▸ What to work on:
- 1) List the main pages that the load shedding website write-up says the website had at first.
- 2) From the load shedding website write-up, repeat word for word the stretch from "Basic website functionality" through "load shedding areas.".
- 3) Go on with the load shedding website write-up, picking up right after the last line shown.

▸ Passage provided:

..............................

I created a Python script to do all this heavy lifting. As an input it loaded the *.fx data, and as an output it generated the Javascript file that serves the data for a Google Map. Functionality also included finding the center of each collection of points in order to display a flag with the area number.

Basic website functionality

Initially the website had 4 main pages:

A main page where the user can pick their area
The area page where the user can pick the current schedule
The schedule page displaying the weekly schedule for the area and stage
The map page where users could see a visual representation of Cape Town's load shedding areas.

Pick Area Pick Schedule Show Schedule Map page

As the screenshots above show, I also added a function that polls the Cape Town city load shedding page to identify when load shedding is actually active. The status is shown in a banner at the top of the page. Tags on the schedule pages also highlight the current time row as well the current stage IF load shedding is underway.

At this point it was around the beginning of December 2015 and the website was seeing regular traffic after being shared on Facebook. I wasn't really interested in monetizing it so I didn't add any advertising. I was still using a Heroku subdomain (capetownpower.herokuapp.com) so it was time to migrate to something better. I bought the whereismypower.co.za domain (R99) and moved the website to Digital Ocean where I had $100 credit thanks to the Github student pack. These are the only costs so far.

In January, Cape Town announced it would be moving to a new schedule system. This was annoying. The new system was a result of allegations that the previous schedule was unfair and load shed certain areas less than others. It was converted to a monthly schedule and again made available as a pdf:

New Schedule

Data collection v2

The new schedule was substantially more data. It was easy to see that it followed a pattern so I decided to reverse the algorithm that was used to generate it. This was relatively easy and used a set of sliding, repeating ranges that evenly distributed the load shedding across all areas over the entire month.

The algorithm was also posted as a Gist here:

#!/usr/bin/env python
"""
Generate eskom loadshedding schedule v2 for Cape Town
In the following code, 'day' means the day of the month.. 1-31

Author: Ben Meier
Date: 02/02/2015
"""

..............................

▸ Supplied information:
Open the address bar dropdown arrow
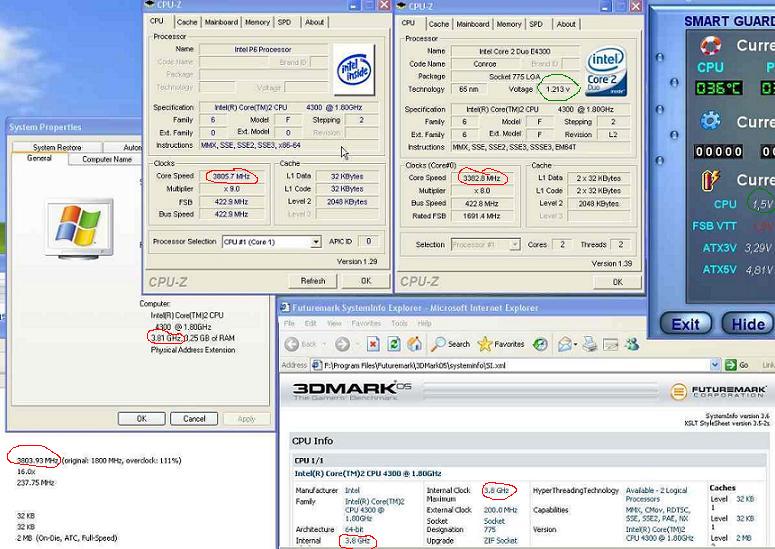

..............................

▸ Results for the exercise:
- 1)
- A main page where the user can pick their area
- The area page where the user can pick the current schedule
- The schedule page displaying the weekly schedule for the area and stage
- The map page where users could see a visual representation of Cape Town's load shedding areas

- 2)
Basic website functionality

Initially the website had 4 main pages:

A main page where the user can pick their area
The area page where the user can pick the current schedule
The schedule page displaying the weekly schedule for the area and stage
The map page where users could see a visual representation of Cape Town's load shedding areas.

- 3)
import sys
import argparse
from datetime import datetime

times = [
    '00:00-02:30',
    '02:00-04:30',
    '04:00-06:30',
    '06:00-08:30',
    '08:00-10:30',
    '10:00-12:30',
    '12:00-14:30',
    '14:00-16:30',
    '16:00-18:30',
    '18:00-20:30',
    '20:00-22:30',
    '22:00-00:30'
]

def gen_stage_areas(day):
    '''
    Generate basic building block:
        which area is loadshed at each time in stage 1
    '''
    if day > 16:
        day -= 16
    i = ((day * 12 - 11) % 16) + (day - 1) / 4
    return [((a - 1) % 16) + 1 for a in xrange(i, i + 12)]

def combinations(day):
    """
    Generate the combinations of stage 1 days used for the given stage 4 day
    """
    m = ((day + 3) / 4) * 4
    return [ (a if a <= m else a - 4) for a in [day, day + 2, day + 1, day + 3]]

def combinations_for_stage(day, stage):
    """
    Cut down combinations to only those required for the current stage
    """
    return combinations(day)[:stage]

def blocks_for_day(day, stage):
    """
    Build list of areas per time for the given stage
    """
    dd = combinations_for_stage(day, stage)
    return zip(*[gen_stage_areas(d) for d in dd])

def times_per_day_per_stage(area, day, stage):
    """
    Determine which times the given stage is being load shed in the given day
    """
    m = zip(times, blocks_for_day(day, stage))
    return map(lambda x: x[0], filter(lambda x: area in x[1], m))

def main():
    parser = argparse.ArgumentParser(description=("Determine Cape Town's load "
        "shedding times for the given area on the given day, with the given stage."))
    parser.add_argument('area', type=int, help='Area code (1-16)')
    parser.add_argument('stage', type=int, help='Loadshedding Stage (1-4)')
    parser.add_argument('--day', type=int, required=False,
                        help='Day of the month. (Default: today)',
                        default=datetime.now().day)
    args = parser.parse_args()

    if args.area < 1 or args.area > 16:
        print 'Error: Area code out of range 1-16.'
        sys.exit(1)

    if args.stage < 1 or args.stage > 4:
        print 'Error: Stage code out of range 1-4.'
        sys.exit(1)

    if args.day < 1 or args.day > 31:
        print 'Error: Stage code out of range 1-31.'
        sys.exit(1)

    for t in times_per_day_per_stage(args.area, args.day, args.stage):
        print t

if __name__ == '__main__':
    main()

New Schema and Features

The new monthly schedule meant a substantial schema change for the database. I had also received requests for an API in order to support other sites or mobile apps. The new schema is more granular and also includes indexes and optimised pre-calculated columns that make more complex queries more efficient.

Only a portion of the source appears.